Problema que atinge a todos
“Cada um de nós é responsável pelo local onde está inserido: família, comunidade. Não dá pra dizer que não temos nada com isso. O problema atinge qualquer classe. Todo dia cresce na nossa cidade”, observou Ezequias Barros. Para o vereador, só quem convive ou conviveu com a dependência química sabe a importância das comunidades terapêuticas.

“As drogas são uma questão de política pública. Esse tema vai além da repressão, é uma questão de saúde pública, educacional, de segurança pública, de desenvolvimento econômico. Política pública sobre drogas deve ser tratada de maneira ampla”, concordou o deputado estadual Alexandre Guimarães (PSC). O parlamentar é presidente da Frente Parlamentar de Política sobre Drogas da Assembleia Legislativa do Paraná.

O presidente da Fepact (Federação Paranaense das Comunidades Terapêuticas) foi enfático: “não existe receita para isso [o tratamento da dependência química] porque é um problema realmente complexo. No Paraná não existe política pública. Curitiba também não tem. Não tem quem ponha o chocalho no gato, não tem quem assuma isso.”

Ezequias Barros se comprometeu a recolher assinaturas da Frente Parlamentar contra as Drogas para um requerimento que recomendará à Prefeitura de Curitiba o reconhecimento do modelo de comunidade terapêutica como equipamento da RAPS, certificando e qualificando essas instituições. O documento ainda será protocolado para posterior votação única e simbólica em plenário.

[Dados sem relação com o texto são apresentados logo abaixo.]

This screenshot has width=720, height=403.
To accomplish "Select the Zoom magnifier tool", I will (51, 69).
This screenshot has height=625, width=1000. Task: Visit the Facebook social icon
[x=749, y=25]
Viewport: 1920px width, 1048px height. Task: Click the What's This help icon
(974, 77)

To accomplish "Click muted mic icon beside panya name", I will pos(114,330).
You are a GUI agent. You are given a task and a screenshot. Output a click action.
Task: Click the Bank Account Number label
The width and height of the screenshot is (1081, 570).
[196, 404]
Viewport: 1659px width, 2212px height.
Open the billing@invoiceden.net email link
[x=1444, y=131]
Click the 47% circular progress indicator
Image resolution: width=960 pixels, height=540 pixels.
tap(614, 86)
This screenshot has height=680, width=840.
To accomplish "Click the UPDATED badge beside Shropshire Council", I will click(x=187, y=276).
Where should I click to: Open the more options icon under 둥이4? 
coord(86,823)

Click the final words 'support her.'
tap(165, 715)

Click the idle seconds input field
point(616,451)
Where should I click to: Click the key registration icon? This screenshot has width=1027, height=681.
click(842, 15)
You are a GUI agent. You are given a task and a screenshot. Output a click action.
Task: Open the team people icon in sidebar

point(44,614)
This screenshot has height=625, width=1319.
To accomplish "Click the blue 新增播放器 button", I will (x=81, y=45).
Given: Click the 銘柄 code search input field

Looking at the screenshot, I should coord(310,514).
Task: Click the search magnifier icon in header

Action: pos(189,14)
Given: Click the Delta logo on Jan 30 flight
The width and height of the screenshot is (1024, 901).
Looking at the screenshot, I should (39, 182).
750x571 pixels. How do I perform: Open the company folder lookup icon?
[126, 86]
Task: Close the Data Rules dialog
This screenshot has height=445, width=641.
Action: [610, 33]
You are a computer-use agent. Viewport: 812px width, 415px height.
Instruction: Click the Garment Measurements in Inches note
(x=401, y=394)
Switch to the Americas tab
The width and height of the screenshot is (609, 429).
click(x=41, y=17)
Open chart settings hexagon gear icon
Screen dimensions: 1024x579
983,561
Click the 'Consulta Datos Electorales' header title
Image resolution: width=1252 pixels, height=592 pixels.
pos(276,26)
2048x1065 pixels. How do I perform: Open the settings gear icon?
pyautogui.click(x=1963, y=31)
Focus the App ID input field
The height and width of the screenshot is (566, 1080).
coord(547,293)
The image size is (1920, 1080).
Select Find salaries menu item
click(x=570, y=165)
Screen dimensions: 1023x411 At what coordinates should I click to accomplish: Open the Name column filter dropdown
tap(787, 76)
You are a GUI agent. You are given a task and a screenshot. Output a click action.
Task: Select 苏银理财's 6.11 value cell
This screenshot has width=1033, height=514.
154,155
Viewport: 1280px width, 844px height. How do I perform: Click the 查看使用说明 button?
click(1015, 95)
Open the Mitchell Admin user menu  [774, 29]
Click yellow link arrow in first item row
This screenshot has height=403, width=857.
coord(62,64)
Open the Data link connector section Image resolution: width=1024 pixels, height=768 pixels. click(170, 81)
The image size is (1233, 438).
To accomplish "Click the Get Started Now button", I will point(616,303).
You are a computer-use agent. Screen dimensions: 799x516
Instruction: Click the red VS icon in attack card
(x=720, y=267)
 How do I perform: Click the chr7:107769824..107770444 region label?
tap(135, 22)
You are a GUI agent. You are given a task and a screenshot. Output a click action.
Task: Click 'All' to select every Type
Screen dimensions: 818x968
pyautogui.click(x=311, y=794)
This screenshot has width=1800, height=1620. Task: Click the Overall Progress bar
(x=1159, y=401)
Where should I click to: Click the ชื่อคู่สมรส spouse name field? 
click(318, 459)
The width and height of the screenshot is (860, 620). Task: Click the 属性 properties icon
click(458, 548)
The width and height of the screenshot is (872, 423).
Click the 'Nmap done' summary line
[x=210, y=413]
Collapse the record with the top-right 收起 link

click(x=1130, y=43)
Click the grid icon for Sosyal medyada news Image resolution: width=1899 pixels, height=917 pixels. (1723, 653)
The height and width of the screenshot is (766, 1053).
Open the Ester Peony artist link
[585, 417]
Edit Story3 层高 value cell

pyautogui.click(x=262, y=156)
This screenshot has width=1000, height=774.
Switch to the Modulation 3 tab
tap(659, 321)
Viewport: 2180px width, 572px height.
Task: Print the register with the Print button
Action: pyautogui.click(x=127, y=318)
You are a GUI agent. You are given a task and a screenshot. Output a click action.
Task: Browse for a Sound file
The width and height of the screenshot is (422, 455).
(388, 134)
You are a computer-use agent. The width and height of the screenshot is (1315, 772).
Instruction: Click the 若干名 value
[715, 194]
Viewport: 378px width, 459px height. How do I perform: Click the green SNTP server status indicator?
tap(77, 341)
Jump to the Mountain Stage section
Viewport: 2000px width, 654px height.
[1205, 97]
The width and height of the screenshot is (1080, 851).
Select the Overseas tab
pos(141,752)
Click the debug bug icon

Esta foi a segunda vez que o tema foi discutido na Câmara de Curitiba este mês, em 5 de abril, Thiago Aguilar Massolin, esteve na tribuna livre para pedir a abertura de vagas na rede de atenção psicossocial (veja aqui). Membros da frente parlamentar que participaram da audiência pública: Thiago Ferro (PSDB), Cristiano Santos (PV), Osias Moraes (PRB), Marcos Vieira (PDT) e Maria Leticia Fagundes (PV).